If the 1947 streptomycin trials are well remembered, it is less well known that the
MRC Tuberculosis Research Unit that oversaw these trials also organized clinical trials
on the treatment of lung cancer, which were far less successful in that they produced
less clear-cut evidence than their predecessors. In their paper, Helen Valier and
Carsten Timmermann look at both sets of trials, comparing the (often similar) problems
the MRC researchers encountered when organizing the different studies, and the various
ways in which they dealt with these. In contrast to the TB trials, lung cancer trials
proved a poor instrument of investigation, as the assessment of the effectiveness
of combined radiotherapy and surgery in relation to various radiotherapy regimes delivered
inconclusive results, which merely confirmed the status lung tumours acquired in the
1960s as “untreatable” cancers because of the constant comparison made with the highly
visible and successful example of childhood leukaemia. The value of the MRC researchers’

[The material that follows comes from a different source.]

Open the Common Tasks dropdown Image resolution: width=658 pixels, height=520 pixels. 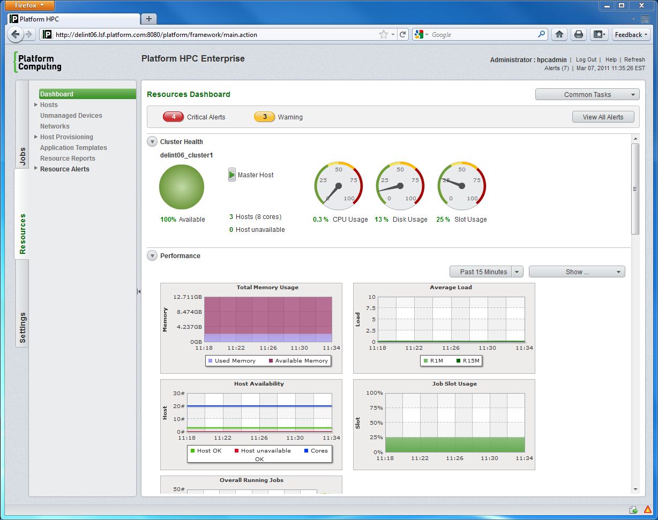tap(587, 94)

attempts was therefore—Valier and Timmermann argue—less in the knowledge produced,
than in their organizational significance. This distinction confirms Löwy’s observations
on the palliative function of the trials, as well as her vision of a biomedical world
divided into two domains, the first a biological realm where research entities are
easy to control and manipulate, the second a clinical realm where cure is difficult
to achieve and research messy. Thus the post-war MRC trials participated in the transformation
of clinical research into a collective enterprise that relied on sophisticated forms
of co-ordination and division of labour, a development mirroring the hospital-based
organization of the NHS.
The “resistance” (a term invented by professional statisticians) of the French grands
cliniciens towards medical statistics is a common trope in the history of French medicine,
often linked to Claude Bernard’s famous plea against the use of percentage and computation
in both experimental and clinical medicine.
38
Examining the clinical research programme on leukaemia carried out under the leadership
of Jean Bernard at the Saint-Louis Hospital in Paris, Christelle Rigal’s paper shows
us how in some circles of the medical elite such disdain for numbers had by the 1960s
become unacceptable. The internationalization of leukaemia research was an important
element in this transformation. Rigal’s study reveals the “biomedical triangle” referred
to earlier, describing as it does the development of international studies launched
by the American National Cancer Institute, which tested molecules of American origin,
but repeatedly mobilized a methodology that was attributed to British inferential
statistics. Local tinkering led to a combination of RCTs and alternative designs that
included historical controls, as well non-randomized trials, a situation far from
specific to France.
39
Specificity was not absent, however. Unlike its American counterpart, French “clinical
biomedicine” was not based on a pharmaceutical culture of industrial standardization,
but in a way similar to Britain, Rigal argues, on an administrative culture of state
planning.
What message can historians of twentieth-century medicine take from this selection
of articles? Our first conclusion is that it is worth embedding biomedicine within
the broader context of different post-war national health systems, and vice-versa,
and looking more precisely at the articulation as well as tensions between the three
forms of medicine, experimental, clinical, and social, which make up the western medical
tradition. The second conclusion is that—contrary to what one might expect—in the
era of biomedicine, individual national patterns have had a relatively limited influence.
The moral and political economy of the post-war period stimulated the rapid internationalization
of biological research. This, in turn, resulted in similar challenges for different
national scientific communities, if not similar practices, with the consequence that
analogous responses were worked out when “experimentalizing” clinical or public health
research. Our third and last conclusion is simply that recognizing this complex history
may be helpful in making the current wave of “biomedicalization” less radical and
unexpected than social analysts are tempted to assume.